Input material:

· · · · ·

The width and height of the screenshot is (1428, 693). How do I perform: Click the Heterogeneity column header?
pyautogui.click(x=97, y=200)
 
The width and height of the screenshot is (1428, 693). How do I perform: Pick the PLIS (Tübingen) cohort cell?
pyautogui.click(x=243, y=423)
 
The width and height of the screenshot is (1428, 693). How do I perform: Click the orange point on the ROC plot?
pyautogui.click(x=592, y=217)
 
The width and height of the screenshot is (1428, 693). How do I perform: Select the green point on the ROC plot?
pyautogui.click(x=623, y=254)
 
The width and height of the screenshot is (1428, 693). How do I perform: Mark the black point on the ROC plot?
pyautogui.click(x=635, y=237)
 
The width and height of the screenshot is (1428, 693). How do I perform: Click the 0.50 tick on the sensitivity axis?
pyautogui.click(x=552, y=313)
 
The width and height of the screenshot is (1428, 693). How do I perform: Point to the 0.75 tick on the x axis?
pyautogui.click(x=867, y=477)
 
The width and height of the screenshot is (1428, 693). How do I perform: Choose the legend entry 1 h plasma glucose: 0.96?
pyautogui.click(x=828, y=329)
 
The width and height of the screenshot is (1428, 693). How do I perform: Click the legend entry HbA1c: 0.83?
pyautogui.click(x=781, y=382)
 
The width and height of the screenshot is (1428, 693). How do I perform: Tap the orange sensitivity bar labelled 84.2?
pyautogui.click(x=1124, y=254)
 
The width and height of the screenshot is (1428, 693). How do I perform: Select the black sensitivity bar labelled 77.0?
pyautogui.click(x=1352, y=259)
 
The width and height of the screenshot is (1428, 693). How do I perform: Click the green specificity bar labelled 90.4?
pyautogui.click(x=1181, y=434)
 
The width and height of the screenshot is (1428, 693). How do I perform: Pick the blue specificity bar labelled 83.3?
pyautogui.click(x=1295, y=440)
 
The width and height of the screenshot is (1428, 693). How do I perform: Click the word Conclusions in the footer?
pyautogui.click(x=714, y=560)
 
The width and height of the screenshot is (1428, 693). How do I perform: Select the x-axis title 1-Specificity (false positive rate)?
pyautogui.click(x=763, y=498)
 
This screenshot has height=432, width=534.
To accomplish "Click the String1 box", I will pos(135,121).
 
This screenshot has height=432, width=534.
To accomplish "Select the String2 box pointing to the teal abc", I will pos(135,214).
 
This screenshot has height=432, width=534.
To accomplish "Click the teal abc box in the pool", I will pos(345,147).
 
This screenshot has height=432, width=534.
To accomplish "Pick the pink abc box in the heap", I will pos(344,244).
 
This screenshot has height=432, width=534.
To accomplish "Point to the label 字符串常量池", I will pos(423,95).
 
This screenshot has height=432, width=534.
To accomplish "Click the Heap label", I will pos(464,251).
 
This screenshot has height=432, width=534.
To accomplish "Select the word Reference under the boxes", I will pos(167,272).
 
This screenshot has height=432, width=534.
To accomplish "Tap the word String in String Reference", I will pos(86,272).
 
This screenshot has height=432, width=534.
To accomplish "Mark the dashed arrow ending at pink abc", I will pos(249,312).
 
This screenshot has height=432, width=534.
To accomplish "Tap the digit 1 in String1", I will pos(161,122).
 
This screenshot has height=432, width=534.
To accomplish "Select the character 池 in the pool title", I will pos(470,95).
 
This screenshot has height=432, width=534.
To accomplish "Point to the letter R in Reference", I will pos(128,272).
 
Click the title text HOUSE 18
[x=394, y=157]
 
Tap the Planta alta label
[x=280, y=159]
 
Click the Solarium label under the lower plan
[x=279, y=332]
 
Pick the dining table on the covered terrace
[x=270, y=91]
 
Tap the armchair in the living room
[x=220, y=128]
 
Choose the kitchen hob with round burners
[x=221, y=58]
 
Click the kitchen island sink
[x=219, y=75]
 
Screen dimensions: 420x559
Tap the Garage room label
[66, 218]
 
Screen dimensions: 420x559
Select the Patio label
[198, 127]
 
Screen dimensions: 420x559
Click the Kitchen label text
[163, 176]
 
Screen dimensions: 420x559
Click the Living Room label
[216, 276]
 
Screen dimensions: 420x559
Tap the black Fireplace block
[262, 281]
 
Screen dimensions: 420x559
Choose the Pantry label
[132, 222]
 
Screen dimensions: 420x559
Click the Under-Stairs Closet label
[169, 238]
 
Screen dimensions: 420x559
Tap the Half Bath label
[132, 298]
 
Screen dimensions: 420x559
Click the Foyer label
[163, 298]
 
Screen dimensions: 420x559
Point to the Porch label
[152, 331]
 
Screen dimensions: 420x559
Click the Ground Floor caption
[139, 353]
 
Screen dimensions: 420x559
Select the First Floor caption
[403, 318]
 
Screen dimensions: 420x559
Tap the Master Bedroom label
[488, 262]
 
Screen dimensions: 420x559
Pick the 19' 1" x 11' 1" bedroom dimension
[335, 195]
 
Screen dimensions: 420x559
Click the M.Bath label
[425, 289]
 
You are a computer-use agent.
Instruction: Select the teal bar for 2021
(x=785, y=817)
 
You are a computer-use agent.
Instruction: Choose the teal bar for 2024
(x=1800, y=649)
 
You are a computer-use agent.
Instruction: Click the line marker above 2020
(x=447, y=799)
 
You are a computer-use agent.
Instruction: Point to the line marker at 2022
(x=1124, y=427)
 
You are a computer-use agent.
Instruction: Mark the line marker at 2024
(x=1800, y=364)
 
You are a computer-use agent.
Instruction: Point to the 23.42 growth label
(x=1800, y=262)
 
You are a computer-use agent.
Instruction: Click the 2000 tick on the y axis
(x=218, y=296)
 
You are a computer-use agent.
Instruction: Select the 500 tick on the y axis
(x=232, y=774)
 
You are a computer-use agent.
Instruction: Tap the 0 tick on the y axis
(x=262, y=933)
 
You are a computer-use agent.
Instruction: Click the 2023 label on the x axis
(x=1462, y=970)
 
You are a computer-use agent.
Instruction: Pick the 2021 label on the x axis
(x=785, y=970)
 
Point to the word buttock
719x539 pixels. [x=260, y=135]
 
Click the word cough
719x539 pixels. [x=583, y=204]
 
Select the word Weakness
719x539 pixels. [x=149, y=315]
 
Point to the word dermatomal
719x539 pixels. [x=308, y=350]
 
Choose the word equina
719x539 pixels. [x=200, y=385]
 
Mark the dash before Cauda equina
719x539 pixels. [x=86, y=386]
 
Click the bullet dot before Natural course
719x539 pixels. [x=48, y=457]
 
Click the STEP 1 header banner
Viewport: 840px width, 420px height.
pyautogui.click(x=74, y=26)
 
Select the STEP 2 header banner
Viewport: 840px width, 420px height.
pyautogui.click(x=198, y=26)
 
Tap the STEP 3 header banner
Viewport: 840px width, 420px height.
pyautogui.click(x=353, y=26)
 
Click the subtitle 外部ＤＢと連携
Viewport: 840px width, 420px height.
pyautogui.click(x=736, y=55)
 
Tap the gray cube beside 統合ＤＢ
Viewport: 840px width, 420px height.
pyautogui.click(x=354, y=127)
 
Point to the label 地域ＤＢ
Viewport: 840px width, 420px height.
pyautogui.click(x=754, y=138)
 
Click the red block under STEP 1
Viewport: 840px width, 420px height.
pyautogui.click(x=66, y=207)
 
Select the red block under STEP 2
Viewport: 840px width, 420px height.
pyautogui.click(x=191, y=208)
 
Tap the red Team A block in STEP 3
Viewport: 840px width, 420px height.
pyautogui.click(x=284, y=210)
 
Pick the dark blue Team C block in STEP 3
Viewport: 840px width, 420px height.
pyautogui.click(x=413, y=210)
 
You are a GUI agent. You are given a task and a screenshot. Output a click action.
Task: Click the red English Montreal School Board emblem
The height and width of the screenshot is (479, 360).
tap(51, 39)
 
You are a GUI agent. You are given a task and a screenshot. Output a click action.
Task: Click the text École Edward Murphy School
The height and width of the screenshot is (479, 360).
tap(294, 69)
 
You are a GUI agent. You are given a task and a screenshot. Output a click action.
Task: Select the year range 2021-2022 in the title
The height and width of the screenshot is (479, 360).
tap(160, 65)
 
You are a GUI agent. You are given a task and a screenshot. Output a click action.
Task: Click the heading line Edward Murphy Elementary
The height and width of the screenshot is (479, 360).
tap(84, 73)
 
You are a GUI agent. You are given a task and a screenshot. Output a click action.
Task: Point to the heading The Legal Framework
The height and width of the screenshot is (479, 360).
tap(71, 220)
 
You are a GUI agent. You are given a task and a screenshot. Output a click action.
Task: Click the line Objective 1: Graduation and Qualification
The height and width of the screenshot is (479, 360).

· · · · ·

Exercise objective: Please copy the material above word for word, from the line with "Point to the word buttock" to the line with "pyautogui.click(x=191, y=208)", including both of those lines.

Written solution:
Point to the word buttock
719x539 pixels. [x=260, y=135]
 
Click the word cough
719x539 pixels. [x=583, y=204]
 
Select the word Weakness
719x539 pixels. [x=149, y=315]
 
Point to the word dermatomal
719x539 pixels. [x=308, y=350]
 
Choose the word equina
719x539 pixels. [x=200, y=385]
 
Mark the dash before Cauda equina
719x539 pixels. [x=86, y=386]
 
Click the bullet dot before Natural course
719x539 pixels. [x=48, y=457]
 
Click the STEP 1 header banner
Viewport: 840px width, 420px height.
pyautogui.click(x=74, y=26)
 
Select the STEP 2 header banner
Viewport: 840px width, 420px height.
pyautogui.click(x=198, y=26)
 
Tap the STEP 3 header banner
Viewport: 840px width, 420px height.
pyautogui.click(x=353, y=26)
 
Click the subtitle 外部ＤＢと連携
Viewport: 840px width, 420px height.
pyautogui.click(x=736, y=55)
 
Tap the gray cube beside 統合ＤＢ
Viewport: 840px width, 420px height.
pyautogui.click(x=354, y=127)
 
Point to the label 地域ＤＢ
Viewport: 840px width, 420px height.
pyautogui.click(x=754, y=138)
 
Click the red block under STEP 1
Viewport: 840px width, 420px height.
pyautogui.click(x=66, y=207)
 
Select the red block under STEP 2
Viewport: 840px width, 420px height.
pyautogui.click(x=191, y=208)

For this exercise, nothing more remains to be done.